Beth, Mardina, Chu just stared at each other, and then into the slate hanging from Chu’s neck, as if the ColU’s mind resided there, as if behind a human eye.
But Stef understood immediately. “Yes, yes. So the collision is still a billion years away—”
“If it were to happen at all,” the ColU said enigmatically.
“I wonder what it must have done to cultures that emerged after our own, to have that hanging in the sky. Growing larger century by century. How many religions rose and fell in its light, awed and terrified?”
“We’ll never know, Stef Kalinski,” the ColU murmured.
“And, over three billion years—that’s presumably more than enough time for all the processes we’ve seen here on Per Ardua to have come about. For almost every trace of humanity to have eroded away. Even for species from two different star systems to find a way to evolve into one.”
Mardina looked around the strange sky. “I don’t understand. Three and a half billion years… It’s meaningless. Where is Terra? Where’s the sun?”
“I’m afraid I’m not sure,” the ColU said. “The sun and the Alpha Centauri system, the Centaur’s Hoof, were once near neighbors. But by now they will have wandered far from each other, as the Galaxy has turned on its axis. Earth, Terra, and the other planets will still orbit the sun. But Earth is probably lifeless; the sun, slowly heating, will have sterilized the inner planets—oh, as much as two or three billion years ago. But the aging sun has not yet entered its terminal cycle, the red giant phase when the sun will swell and swallow the inner worlds.”
Earth lifeless. Suddenly Stef shivered, despite the comparative warmth of her clothing. To be alone on this world was one thing. To be taken out of one reality stream and dumped in another was extraordinary. But to be stranded in a future so remote that Earth was dead, that presumably nothing like the humanity she had known could still survive…
“This is terrifying,” she murmured.
“Indeed, Colonel Kalinski,” the ColU said.
Chu was looking around the sky. “I rode on starships,” he said slowly. “I was held in slave pens. But when I passed windows, I glimpsed the skies of many worlds.
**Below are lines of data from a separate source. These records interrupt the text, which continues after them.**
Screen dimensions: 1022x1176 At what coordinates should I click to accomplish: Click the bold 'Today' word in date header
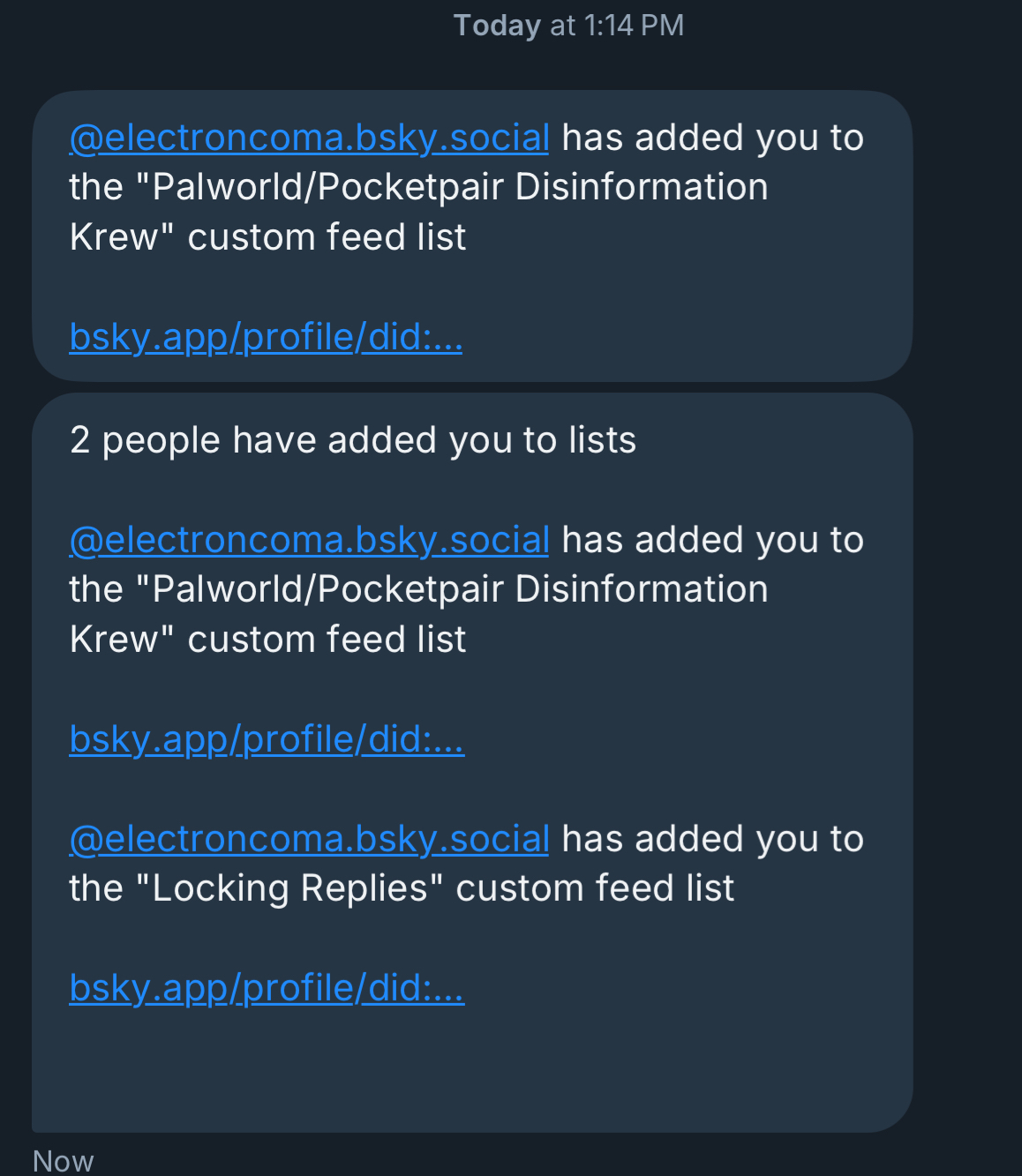[497, 26]
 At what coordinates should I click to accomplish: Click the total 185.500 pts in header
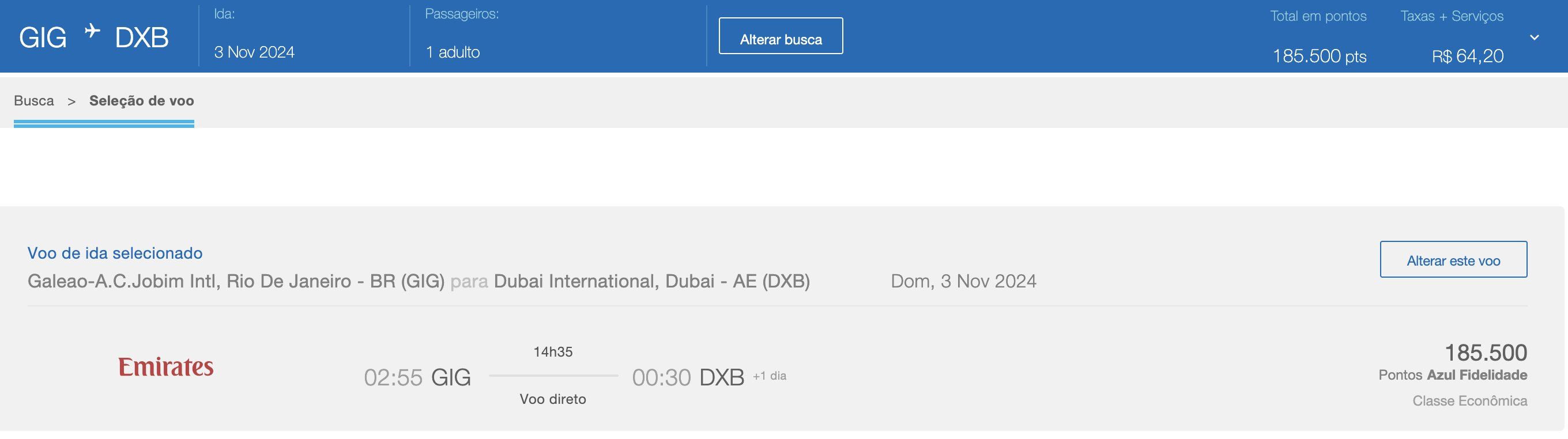pos(1319,56)
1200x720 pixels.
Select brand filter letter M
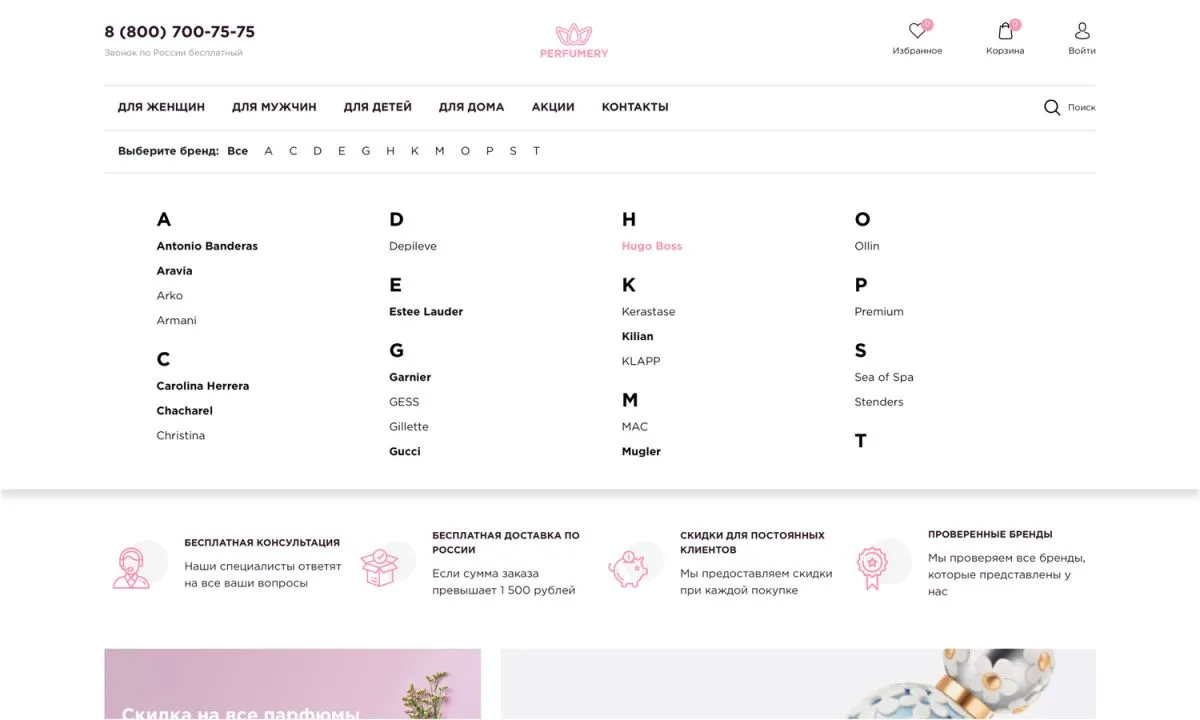coord(439,150)
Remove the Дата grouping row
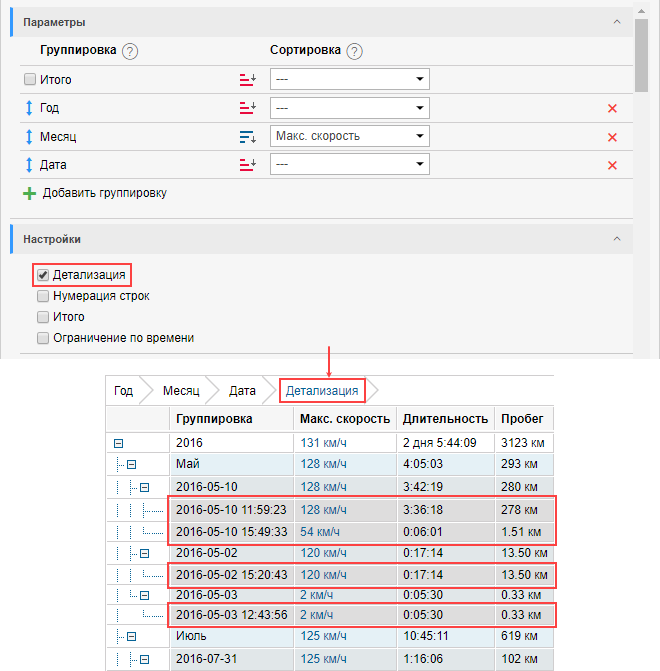Viewport: 660px width, 671px height. click(x=612, y=165)
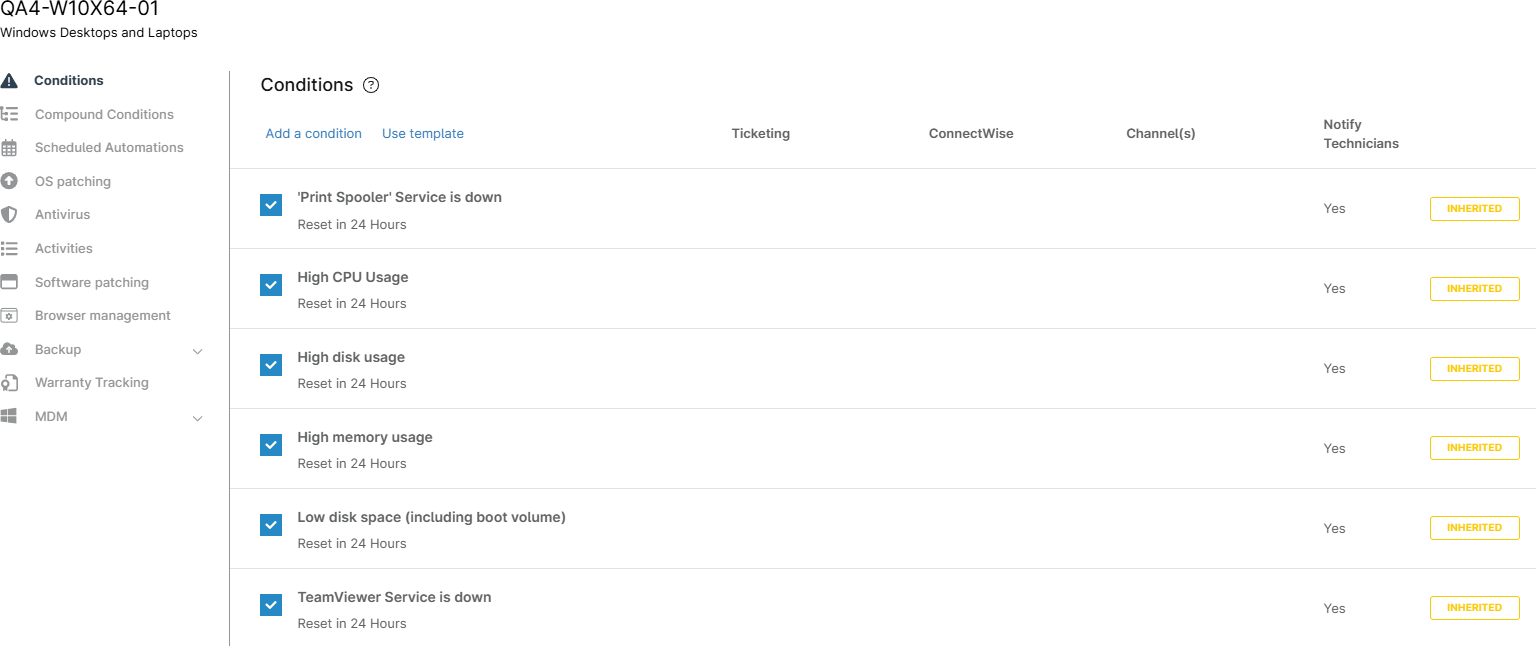
Task: Open the Software patching section
Action: (91, 282)
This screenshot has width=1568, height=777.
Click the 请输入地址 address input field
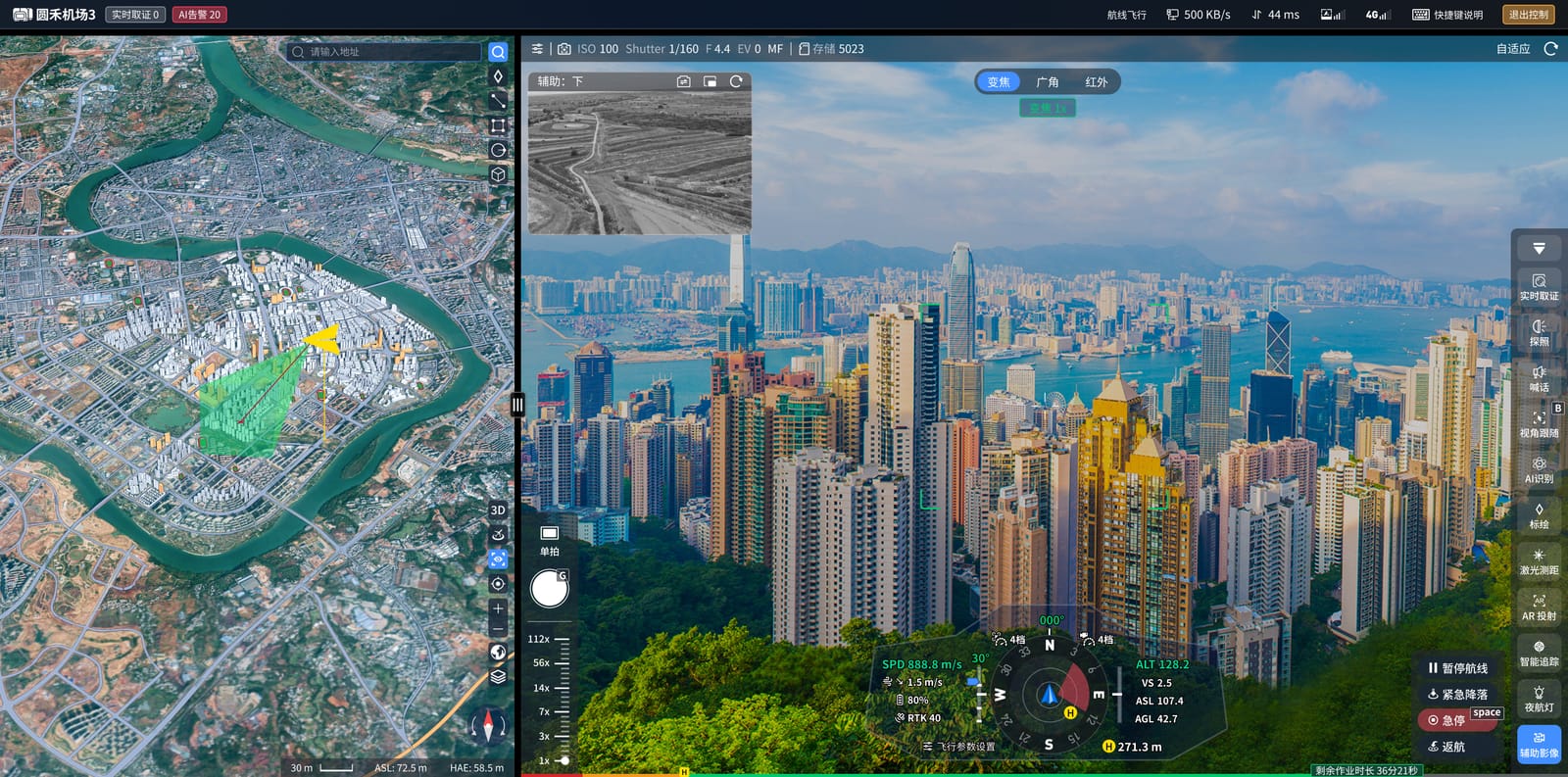click(x=392, y=52)
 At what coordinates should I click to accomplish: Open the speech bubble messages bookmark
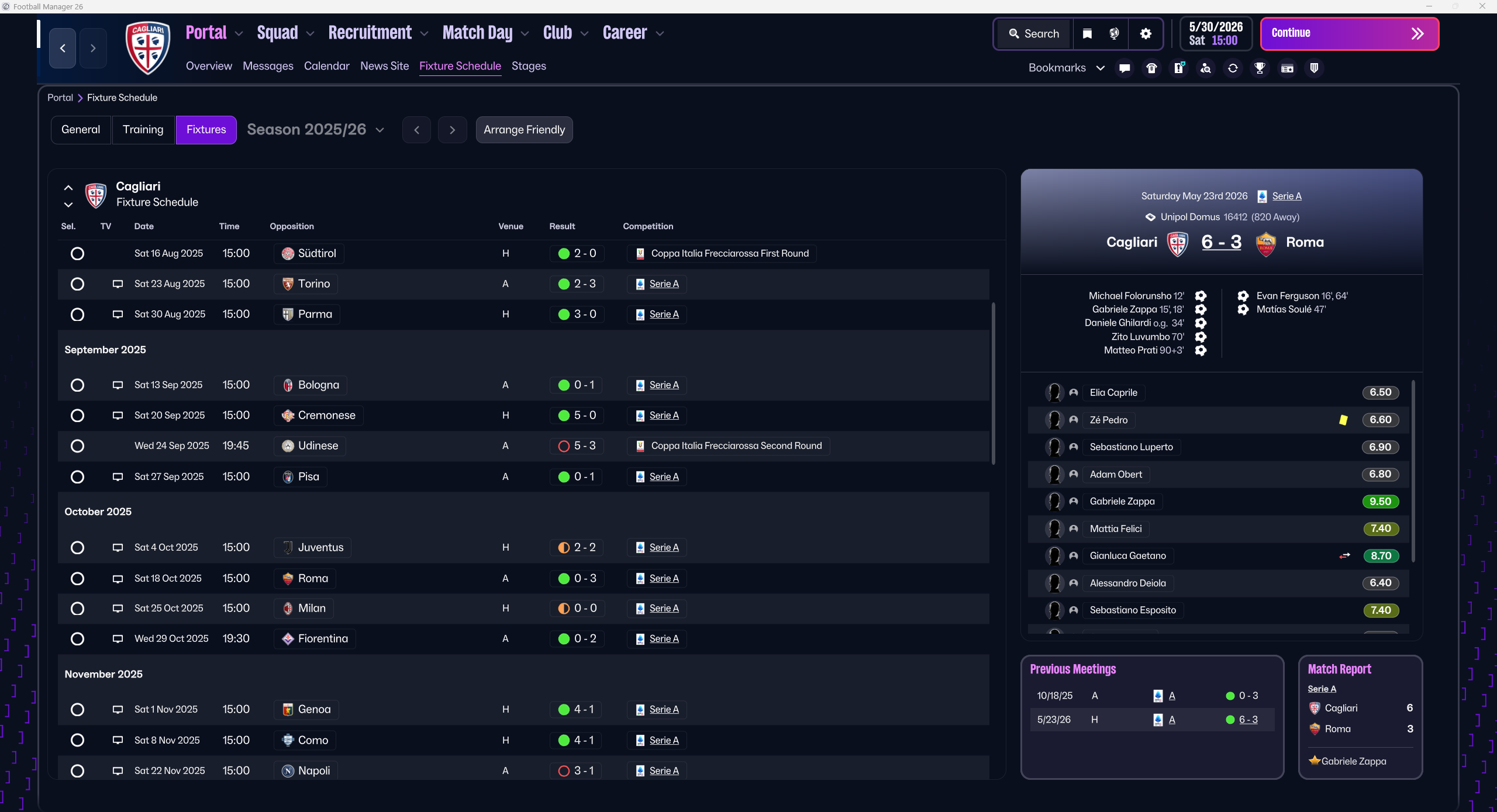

And this is quite different. I mean, even aside from the approaching star storm, Andromeda. The stars seem more dim, more sparse.”
“That’s a good observation,” the ColU said. “Even in our time the great ages of star making were ending. Now there are fewer young stars, more aging ones.”
Chu asked, “And where are the other stars of the Centaur’s Hoof? They should be two brilliant lanterns in the sky.”